Ultimatum, page 33
Silence, just the whisper of the pre-dawn breeze. Then he heard it again. The revving of an engine and a vehicle travelling at speed, growing fainter. He hoped to God Tannaz hadn’t done anything foolish, like trying to follow him. No, with that ankle she was immobile.
He waited another minute and, hearing nothing, began to retrace his steps back to the palm grove and Tannaz. Stepping into the clearing where he’d left the pick-up, he froze. The Nissan had gone, and Tannaz with it.
Chapter 93
Under Iranian waters, off Qeshm Island
THE COLD. IT crept up on you, seeped into your bones, made you shiver inside your drysuit. Even after all the training – whether in Poole, Cornwall or Norway – the cold took Chris Barkwell by surprise. This Swimmer Delivery Vehicle, the black, underwater minisub, might look like it had come straight out of a James Bond movie but the reality was a lot less glamorous. His assault team – ‘the swimmers’ – were mostly big men and the compartments, comprising four pairs of seats, one behind another, sealed in with a sliding overhead hatch, were tiny. Barkwell felt numb and cramped and he knew it would be just as bad for the others – there was barely enough room for them, let alone their kit. And to make matters worse, there was the perpetual fear of detection. Crawling along at eight knots, just above the seabed, they would be a sitting target if Iranian coastal defences picked them up. At least there were no air bubbles to give them away – the boffins had thought of that. Each man was using a ‘rebreather’ device, his expelled air contained and recycled. It did not taste good.

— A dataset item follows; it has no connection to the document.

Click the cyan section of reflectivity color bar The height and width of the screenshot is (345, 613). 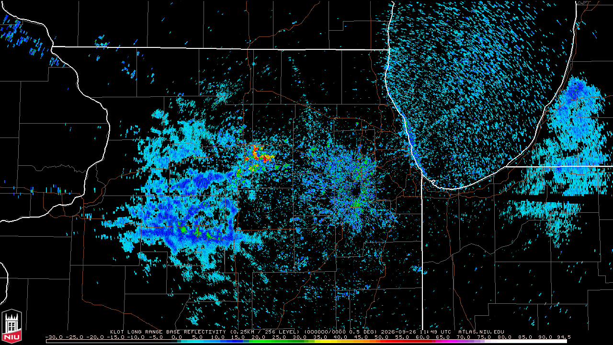pos(196,341)
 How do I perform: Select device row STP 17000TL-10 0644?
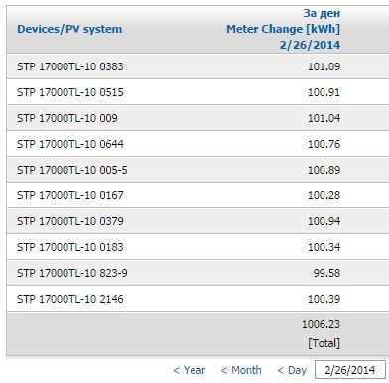[x=197, y=144]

Barkwell checked his watch for the third time. Fifty-four minutes since they had emerged from Astute: they must be getting close now. He spoke through his mask microphone to the pilot sitting up front on the right. ‘How long?’

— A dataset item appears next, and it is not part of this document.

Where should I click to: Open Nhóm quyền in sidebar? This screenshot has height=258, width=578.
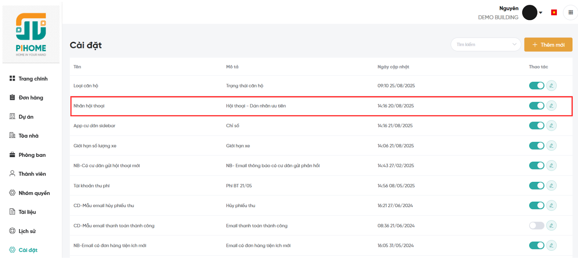(34, 193)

‘Ten.’ The answer crackled back, picked up by the whole team on their underwater headsets. Poised and ready, Barkwell ran through his action plan for the hundredth time. Did he have all the assets he would have wanted for this mission? Absolutely not. Could it still be done? He knew not to ask himself that because they were way past the point of no return now.
At 0535 hours it was still dark as the pilot brought them up to periscope depth and steadied the minisub against the current. There was a console between Barkwell’s knees and he used it now, extending the minisub’s periscope and making a 360-degree scan through its infrared optics. Behind them, there was nothing but ocean. Ahead, however, a sheer escarpment towered over a rocky beach and a line of low foliage. He held his breath. He could see no thermal signals bouncing back, no sign of life. He breathed out. Thank God. It looked like the intel prep was spot-on: the beachhead was deserted.

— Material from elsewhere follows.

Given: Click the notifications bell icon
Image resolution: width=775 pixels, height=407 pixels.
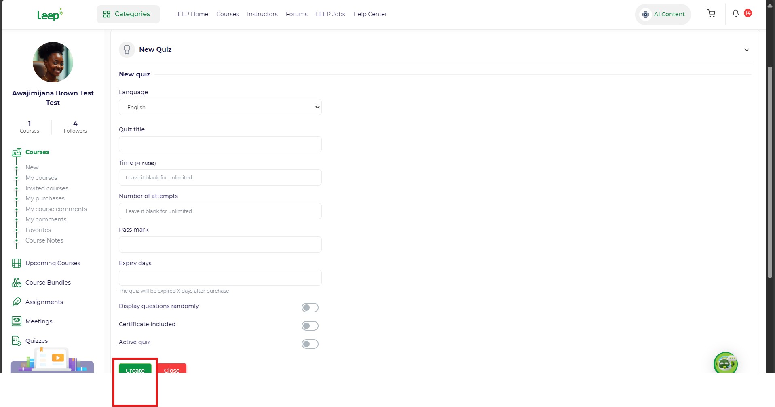Looking at the screenshot, I should [735, 14].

Barkwell gave the order and the pilot put the minisub down on the seabed just ahead of the shoreline, settling onto the sand and shale. Each of the hatches slid open and the team emerged as one, feeling their way with gloved hands in the dark, negotiating their way out of the submersible, the bulky rebreathers on their backs, weapons sacks in their hands. Barkwell checked each man was ready, then gave the signal to move off, kicking out with their fins just below the surface, dragging their bulky flotation sacks behind them.
Barkwell was first onto dry land. Like some primordial creature emerging from a swamp, he hauled himself ashore and immediately flipped down his night-vision goggles to check the beach was clear. Dawn was approaching. Within a minute the whole team was ashore and drysuits were being peeled off, cached beneath rocks or buried alongside their heavy rebreathing apparatus, fins and masks. Sitting back on his heels, Barkwell checked his GPS. He heard his signaller squat next to him and proceed to set up the team’s encrypted communications with Bahrain. They were in dead ground, hidden from detection by the sheer sandstone escarpment, but with dawn approaching they needed to move fast.
‘Any word on that agent, callsign Victor?’ Barkwell asked him. The intelligence agencies had promised to have someone in place to guide them in. So where the fuck was he?
The signaller shook his head, still listening through his earpiece, then clamped a hand over his ear.
‘Boss! We’ve got trouble. There’s an Iranian drone airborne. It’s nine K out and it could be heading this way.’
Traversing the dawn sky high above Qeshm Island, the Iranian Navy drone’s all-seeing infrared eye scanned the terrain below. Down on the beach, Tash, Barkwell’s radio operator, looked at him with concern. ‘Bahrain say it’s a Shahed. It’s wings clean.’
Barkwell knew what that meant. US Navy 5th Fleet headquarters in Bahrain had confirmed it as a Shahed-129, one of their pilotless aircraft reverse-engineered by skilled Iranian technicians from a US drone downed on the Afghan border. ‘Wings clean’ meant it was unarmed, which was of little comfort to Barkwell if it meant their mission was about to be compromised.
‘What’s its status?’ he demanded.
Tash spoke briefly into the mic then gave him the thumbs-up. ‘Bahrain says she’s moved on,’ he relayed. ‘We’re clear to proceed.’
Another glance at his GPS, then Barkwell signalled to the team. A last-minute check of their weapons and kit, and the patrol moved off, their boots making little sound on the damp ground. They followed a route prepared by geospatial cartographers back at Task Group HQ at Poole, enabling them to take maximum advantage of dead ground so they wouldn’t be seen.
‘One K to the caves,’ Barkwell told them. He was worried now. Only three hours left before the ultimatum expired: it would soon be daylight, and with it, they’d lose the key element of surprise. With Chaplin’s life hanging in the balance, he knew that every minute counted.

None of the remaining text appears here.